--- Records Enclosed Below ---

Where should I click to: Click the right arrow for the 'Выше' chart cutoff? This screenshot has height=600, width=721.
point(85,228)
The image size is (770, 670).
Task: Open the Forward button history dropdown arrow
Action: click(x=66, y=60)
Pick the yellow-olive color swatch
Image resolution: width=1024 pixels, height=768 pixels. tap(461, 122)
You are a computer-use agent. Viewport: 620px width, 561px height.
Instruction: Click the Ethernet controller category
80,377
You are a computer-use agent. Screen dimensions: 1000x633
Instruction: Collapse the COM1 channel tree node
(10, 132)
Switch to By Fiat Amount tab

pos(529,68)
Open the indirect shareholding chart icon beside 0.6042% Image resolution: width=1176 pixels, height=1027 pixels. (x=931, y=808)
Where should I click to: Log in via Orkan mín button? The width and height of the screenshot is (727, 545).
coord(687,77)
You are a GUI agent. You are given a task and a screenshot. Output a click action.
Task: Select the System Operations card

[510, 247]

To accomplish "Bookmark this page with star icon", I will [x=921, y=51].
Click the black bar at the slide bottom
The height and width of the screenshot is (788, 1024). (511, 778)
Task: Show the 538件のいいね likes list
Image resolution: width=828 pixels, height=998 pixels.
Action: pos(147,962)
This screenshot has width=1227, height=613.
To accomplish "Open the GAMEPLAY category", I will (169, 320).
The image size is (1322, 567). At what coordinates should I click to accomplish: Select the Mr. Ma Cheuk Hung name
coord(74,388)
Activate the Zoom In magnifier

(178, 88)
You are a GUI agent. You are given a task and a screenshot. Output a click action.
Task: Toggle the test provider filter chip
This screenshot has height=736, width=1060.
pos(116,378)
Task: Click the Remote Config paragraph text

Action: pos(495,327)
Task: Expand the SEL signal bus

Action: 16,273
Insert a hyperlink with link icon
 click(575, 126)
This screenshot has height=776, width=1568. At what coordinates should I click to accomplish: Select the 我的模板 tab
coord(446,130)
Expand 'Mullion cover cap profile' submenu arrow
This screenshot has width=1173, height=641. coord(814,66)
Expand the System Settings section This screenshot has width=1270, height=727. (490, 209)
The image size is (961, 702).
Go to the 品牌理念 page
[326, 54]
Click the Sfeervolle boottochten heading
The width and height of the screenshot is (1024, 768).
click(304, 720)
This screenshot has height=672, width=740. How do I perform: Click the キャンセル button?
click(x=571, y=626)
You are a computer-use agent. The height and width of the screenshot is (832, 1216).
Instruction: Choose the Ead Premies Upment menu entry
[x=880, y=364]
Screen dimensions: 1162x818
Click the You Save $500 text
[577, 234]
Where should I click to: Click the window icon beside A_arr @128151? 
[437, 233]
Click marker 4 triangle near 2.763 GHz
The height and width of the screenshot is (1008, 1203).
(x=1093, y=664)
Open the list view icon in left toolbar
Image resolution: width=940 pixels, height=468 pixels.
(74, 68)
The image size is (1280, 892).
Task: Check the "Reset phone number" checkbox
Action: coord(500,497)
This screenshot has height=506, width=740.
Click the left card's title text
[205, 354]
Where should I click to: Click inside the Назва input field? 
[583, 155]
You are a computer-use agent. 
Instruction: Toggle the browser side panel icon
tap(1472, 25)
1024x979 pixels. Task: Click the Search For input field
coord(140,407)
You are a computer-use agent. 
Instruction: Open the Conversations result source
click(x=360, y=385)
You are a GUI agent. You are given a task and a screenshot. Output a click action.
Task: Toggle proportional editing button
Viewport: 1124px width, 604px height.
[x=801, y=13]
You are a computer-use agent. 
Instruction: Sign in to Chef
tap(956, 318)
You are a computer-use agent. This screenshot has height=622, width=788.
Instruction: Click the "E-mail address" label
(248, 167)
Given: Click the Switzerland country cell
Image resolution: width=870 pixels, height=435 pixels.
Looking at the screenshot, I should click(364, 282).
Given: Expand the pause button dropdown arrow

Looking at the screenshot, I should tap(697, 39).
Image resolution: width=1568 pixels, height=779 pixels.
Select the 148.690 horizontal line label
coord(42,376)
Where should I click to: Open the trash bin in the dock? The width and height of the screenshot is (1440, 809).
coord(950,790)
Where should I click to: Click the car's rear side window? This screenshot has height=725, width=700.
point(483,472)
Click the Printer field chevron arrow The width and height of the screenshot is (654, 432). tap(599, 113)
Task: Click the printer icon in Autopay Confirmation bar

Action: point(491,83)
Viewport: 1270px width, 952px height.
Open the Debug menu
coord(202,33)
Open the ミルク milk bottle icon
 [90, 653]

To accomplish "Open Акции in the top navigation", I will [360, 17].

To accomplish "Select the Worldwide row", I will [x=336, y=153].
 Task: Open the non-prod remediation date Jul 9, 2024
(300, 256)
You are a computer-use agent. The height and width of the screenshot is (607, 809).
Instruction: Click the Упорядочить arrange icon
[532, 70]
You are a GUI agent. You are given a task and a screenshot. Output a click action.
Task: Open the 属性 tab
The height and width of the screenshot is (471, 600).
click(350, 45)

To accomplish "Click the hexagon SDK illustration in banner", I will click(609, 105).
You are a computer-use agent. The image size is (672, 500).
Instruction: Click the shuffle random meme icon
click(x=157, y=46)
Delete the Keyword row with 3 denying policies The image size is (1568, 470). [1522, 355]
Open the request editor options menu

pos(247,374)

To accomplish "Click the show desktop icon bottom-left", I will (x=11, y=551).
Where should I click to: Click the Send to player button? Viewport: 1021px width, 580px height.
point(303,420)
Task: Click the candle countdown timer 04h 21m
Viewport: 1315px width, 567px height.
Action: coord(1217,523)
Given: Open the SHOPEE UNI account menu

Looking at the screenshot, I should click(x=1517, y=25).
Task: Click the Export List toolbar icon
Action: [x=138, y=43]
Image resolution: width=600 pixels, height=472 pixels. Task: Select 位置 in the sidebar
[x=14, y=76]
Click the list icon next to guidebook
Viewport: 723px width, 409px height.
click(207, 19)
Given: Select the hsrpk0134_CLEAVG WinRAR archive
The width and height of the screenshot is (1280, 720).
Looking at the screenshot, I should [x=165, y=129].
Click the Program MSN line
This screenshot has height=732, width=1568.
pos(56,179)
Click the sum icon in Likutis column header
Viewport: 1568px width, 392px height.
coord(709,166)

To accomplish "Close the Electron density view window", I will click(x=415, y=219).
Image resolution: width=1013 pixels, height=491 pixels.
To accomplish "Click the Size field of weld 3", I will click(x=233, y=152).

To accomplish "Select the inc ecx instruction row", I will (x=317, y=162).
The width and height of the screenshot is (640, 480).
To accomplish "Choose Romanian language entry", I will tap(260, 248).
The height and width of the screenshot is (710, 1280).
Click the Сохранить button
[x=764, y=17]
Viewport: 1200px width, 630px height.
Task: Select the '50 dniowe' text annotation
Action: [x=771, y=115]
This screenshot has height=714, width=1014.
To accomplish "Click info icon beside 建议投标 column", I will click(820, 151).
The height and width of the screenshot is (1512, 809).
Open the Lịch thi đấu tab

--- End of Enclosed Records ---

What to work on
Filter the entries above and keep only the lines with the word "dimensions".

Answer
You are a computer-use agent. Screen dimensions: 1000x633
Screen dimensions: 1162x818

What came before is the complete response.